■ TASK ■
Could the whole of the data below be written out verbatim?
•••••
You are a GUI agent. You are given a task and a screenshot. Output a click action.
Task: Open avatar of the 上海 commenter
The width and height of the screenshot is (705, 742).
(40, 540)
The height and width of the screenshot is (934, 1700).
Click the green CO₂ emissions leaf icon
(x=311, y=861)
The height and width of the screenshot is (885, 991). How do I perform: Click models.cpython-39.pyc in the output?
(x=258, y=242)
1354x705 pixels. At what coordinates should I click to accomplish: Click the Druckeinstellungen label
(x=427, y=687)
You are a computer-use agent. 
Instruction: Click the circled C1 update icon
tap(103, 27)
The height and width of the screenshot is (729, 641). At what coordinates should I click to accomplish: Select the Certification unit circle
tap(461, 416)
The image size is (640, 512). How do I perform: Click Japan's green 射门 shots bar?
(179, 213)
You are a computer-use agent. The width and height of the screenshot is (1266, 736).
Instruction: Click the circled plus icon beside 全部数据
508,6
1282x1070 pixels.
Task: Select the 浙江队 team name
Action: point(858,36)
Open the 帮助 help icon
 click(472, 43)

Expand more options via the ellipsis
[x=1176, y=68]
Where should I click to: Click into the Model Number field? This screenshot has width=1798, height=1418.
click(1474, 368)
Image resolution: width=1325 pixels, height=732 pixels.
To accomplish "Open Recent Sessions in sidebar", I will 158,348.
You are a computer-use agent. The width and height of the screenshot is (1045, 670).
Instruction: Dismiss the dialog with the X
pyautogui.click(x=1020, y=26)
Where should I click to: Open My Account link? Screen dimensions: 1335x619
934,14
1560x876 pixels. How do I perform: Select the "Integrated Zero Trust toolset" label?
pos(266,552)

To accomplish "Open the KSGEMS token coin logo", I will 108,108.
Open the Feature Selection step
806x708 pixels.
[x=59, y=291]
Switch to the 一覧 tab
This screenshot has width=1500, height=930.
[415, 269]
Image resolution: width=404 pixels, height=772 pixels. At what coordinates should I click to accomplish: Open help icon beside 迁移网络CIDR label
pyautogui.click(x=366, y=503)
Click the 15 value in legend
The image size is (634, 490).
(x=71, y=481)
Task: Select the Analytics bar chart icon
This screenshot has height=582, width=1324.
•••••
■ WORKED SOLUTION ■
You are a GUI agent. You are given a task and a screenshot. Output a click action.
Task: Open avatar of the 上海 commenter
The width and height of the screenshot is (705, 742).
(40, 540)
The height and width of the screenshot is (934, 1700).
Click the green CO₂ emissions leaf icon
(x=311, y=861)
The height and width of the screenshot is (885, 991). How do I perform: Click models.cpython-39.pyc in the output?
(x=258, y=242)
1354x705 pixels. At what coordinates should I click to accomplish: Click the Druckeinstellungen label
(x=427, y=687)
You are a computer-use agent. 
Instruction: Click the circled C1 update icon
tap(103, 27)
The height and width of the screenshot is (729, 641). At what coordinates should I click to accomplish: Select the Certification unit circle
tap(461, 416)
The image size is (640, 512). How do I perform: Click Japan's green 射门 shots bar?
(179, 213)
You are a computer-use agent. The width and height of the screenshot is (1266, 736).
Instruction: Click the circled plus icon beside 全部数据
508,6
1282x1070 pixels.
Task: Select the 浙江队 team name
Action: point(858,36)
Open the 帮助 help icon
 click(472, 43)

Expand more options via the ellipsis
[x=1176, y=68]
Where should I click to: Click into the Model Number field? This screenshot has width=1798, height=1418.
click(1474, 368)
Image resolution: width=1325 pixels, height=732 pixels.
To accomplish "Open Recent Sessions in sidebar", I will 158,348.
You are a computer-use agent. The width and height of the screenshot is (1045, 670).
Instruction: Dismiss the dialog with the X
pyautogui.click(x=1020, y=26)
Where should I click to: Open My Account link? Screen dimensions: 1335x619
934,14
1560x876 pixels. How do I perform: Select the "Integrated Zero Trust toolset" label?
pos(266,552)

To accomplish "Open the KSGEMS token coin logo", I will 108,108.
Open the Feature Selection step
806x708 pixels.
[x=59, y=291]
Switch to the 一覧 tab
This screenshot has width=1500, height=930.
[415, 269]
Image resolution: width=404 pixels, height=772 pixels. At what coordinates should I click to accomplish: Open help icon beside 迁移网络CIDR label
pyautogui.click(x=366, y=503)
Click the 15 value in legend
The image size is (634, 490).
(x=71, y=481)
Task: Select the Analytics bar chart icon
This screenshot has height=582, width=1324.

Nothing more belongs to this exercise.